Restorative in a Nutshell
People with Restorative are drawn to problems and how to fix them. They see something broken and immediately think about how to repair it.
People with high Restorative are problem solvers at heart. They're energised by diagnosing what's wrong and working through the steps to fix it. They don't see problems as failures; they see them as opportunities to demonstrate capability. Broken things attract them.
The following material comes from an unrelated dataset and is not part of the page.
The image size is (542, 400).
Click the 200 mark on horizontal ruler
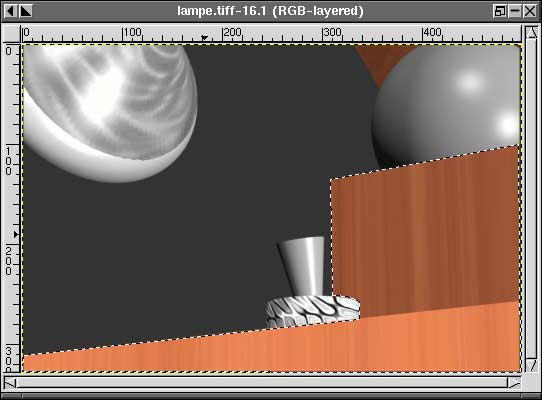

At their best, people with high Restorative are invaluable when things go wrong. They don't panic or assign blame. They focus on diagnosis and repair. They make people feel confident that broken things can be fixed.
Your Key Contributions
- Fixing calmly: Your instinct to fix what's broken makes you calm and effective when things go wrong
- Finding root causes: You look past surface symptoms to find root causes, so your fixes actually hold
- Restoring confidence: Your presence in a crisis restores confidence, because the team sees the problem can be solved
Watch Out For
- Seeking out problems to solve even when they don't need fixing
- Getting impatient with people who focus on prevention instead of repair
- Difficulty prioritising which problems to tackle first
- Moving to solutions before fully understanding the problem
The 2 Sides of Restorative
What Energises You
- Being presented with a broken system or problem to solve
- Diagnosing what's gone wrong
- Finding the solution and implementing it
- Watching something broken come back to life
- Being the person who can fix what others can't
What Drains You
- Organisations focused on prevention when you want to solve current problems
- Being restricted from fixing things because of process or politics
- Problems that are ambiguous or don't have clear solutions
- People who describe a problem but don't want your help fixing it
- Watching something break slowly without intervention
How Others See You
How to Invest in Restorative for Work
If You're high in Restorative
- Channel your problem-solving into preventing future problems too.
- Slow down before you jump to solutions; full diagnosis first.
- Pair with Strategic or Analytical to ensure your fixes address root causes, not symptoms.
- Document what you've learned from fixing so others can learn.
Managing Someone Who Leads with Restorative
- Give them real problems to solve, not hypotheticals.
- Let them be the point person for critical issues.
- Use them to troubleshoot when systems break.
- Create space for them to dive deep into diagnosis.
Connecting with Someone who Leads with Restorative
- Describe the problem clearly and let them work through it.
- Don't give them the solution; let them find it.
- Trust their diagnostic process even if it takes time.
- Acknowledge their capability; they usually underestimate their own skill.